Entries provided:

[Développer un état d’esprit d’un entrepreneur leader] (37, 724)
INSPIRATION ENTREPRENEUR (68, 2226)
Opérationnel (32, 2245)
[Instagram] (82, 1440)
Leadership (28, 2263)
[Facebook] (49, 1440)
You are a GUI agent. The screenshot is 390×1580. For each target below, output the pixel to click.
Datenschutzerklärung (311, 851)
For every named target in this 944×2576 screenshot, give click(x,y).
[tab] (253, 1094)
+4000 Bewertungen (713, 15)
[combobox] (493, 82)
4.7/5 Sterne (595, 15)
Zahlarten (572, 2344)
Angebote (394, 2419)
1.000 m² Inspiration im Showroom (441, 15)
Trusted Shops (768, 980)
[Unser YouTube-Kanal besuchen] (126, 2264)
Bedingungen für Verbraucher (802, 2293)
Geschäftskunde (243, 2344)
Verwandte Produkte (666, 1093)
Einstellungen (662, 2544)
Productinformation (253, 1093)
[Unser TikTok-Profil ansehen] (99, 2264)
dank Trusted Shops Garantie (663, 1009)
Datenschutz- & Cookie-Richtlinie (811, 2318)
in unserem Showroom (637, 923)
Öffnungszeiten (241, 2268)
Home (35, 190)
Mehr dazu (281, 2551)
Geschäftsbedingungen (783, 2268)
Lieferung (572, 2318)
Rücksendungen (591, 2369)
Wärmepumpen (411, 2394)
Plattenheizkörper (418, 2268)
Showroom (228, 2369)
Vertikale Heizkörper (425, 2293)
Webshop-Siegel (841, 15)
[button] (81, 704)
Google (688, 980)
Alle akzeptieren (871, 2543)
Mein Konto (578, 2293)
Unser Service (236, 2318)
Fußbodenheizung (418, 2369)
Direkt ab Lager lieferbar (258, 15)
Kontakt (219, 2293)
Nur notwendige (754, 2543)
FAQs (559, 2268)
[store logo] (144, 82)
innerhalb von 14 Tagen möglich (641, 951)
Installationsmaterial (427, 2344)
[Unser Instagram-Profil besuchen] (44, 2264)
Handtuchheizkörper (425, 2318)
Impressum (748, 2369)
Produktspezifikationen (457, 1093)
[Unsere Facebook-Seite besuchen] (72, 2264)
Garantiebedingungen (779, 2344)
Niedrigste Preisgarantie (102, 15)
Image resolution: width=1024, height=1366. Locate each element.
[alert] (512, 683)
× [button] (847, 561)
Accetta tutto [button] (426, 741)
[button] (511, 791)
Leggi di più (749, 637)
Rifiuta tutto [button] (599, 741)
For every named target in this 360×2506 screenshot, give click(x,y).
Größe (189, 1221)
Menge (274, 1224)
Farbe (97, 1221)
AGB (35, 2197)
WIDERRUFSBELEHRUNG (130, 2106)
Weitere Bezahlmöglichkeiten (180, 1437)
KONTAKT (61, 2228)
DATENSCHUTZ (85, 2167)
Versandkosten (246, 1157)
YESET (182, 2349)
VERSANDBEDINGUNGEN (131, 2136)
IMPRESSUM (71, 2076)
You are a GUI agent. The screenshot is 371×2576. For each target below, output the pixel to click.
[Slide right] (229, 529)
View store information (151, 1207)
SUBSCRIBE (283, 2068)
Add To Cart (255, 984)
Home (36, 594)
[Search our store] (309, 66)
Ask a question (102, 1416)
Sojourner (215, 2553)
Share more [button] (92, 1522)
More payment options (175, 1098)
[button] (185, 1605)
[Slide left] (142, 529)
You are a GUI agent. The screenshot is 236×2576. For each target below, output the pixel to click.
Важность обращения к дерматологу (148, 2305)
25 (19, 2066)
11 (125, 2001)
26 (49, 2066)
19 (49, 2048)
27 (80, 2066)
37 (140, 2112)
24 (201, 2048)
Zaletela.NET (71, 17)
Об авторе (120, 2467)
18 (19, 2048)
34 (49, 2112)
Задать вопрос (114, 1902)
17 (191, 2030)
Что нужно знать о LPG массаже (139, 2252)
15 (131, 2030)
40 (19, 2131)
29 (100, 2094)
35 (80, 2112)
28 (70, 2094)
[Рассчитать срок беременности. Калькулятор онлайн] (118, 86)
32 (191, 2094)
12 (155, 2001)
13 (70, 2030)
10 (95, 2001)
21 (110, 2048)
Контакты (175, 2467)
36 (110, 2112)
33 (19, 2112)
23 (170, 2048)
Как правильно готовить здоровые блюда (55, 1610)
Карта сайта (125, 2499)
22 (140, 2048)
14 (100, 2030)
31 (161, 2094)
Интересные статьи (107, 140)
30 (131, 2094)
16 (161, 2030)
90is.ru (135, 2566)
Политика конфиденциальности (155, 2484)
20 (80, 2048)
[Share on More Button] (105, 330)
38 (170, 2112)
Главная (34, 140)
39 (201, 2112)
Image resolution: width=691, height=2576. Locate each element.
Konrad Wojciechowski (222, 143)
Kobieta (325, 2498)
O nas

Instructions to follow: Show every line in the records above that contains the word "Shops".

Response box:
Trusted Shops (768, 980)
dank Trusted Shops Garantie (663, 1009)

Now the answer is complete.